*Required action*: Below are the records; print exactly the lines from the one with "This screenshot has" through the last, both included, and leave the pictures out.
═══ Records for processing
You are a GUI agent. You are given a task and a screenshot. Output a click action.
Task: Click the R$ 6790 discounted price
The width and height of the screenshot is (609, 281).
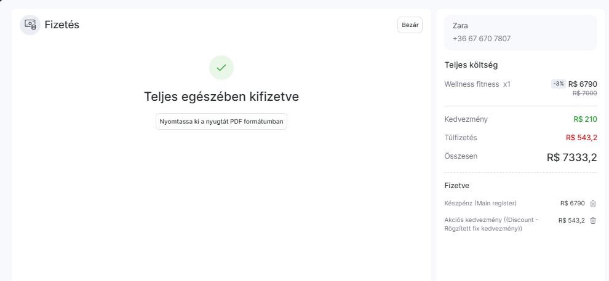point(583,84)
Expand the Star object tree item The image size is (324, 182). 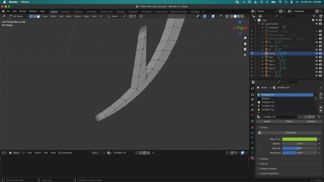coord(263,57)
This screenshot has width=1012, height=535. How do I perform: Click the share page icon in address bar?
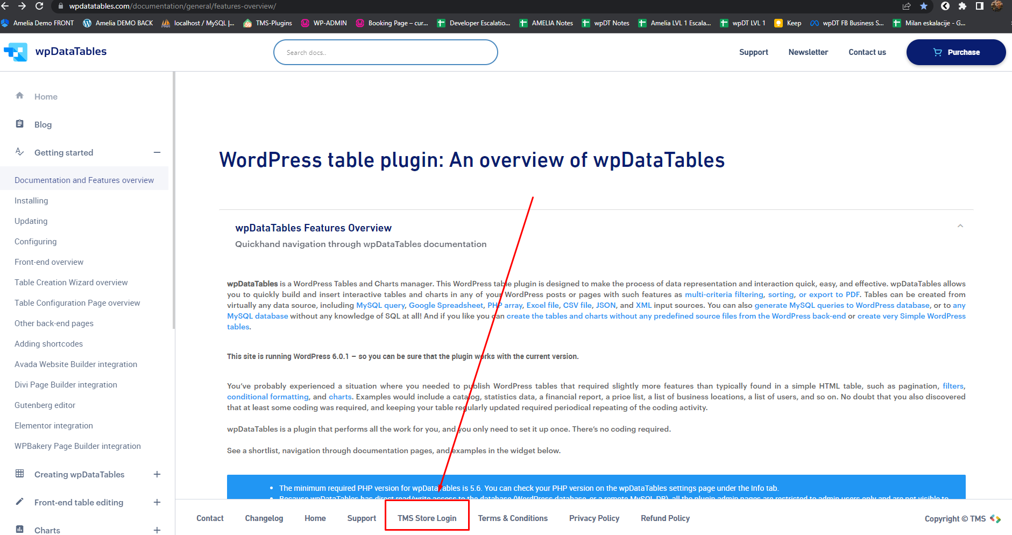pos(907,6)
══════
*Response area*:
This screenshot has width=1012, height=535. How do I perform: Click the share page icon in address bar?
pos(907,6)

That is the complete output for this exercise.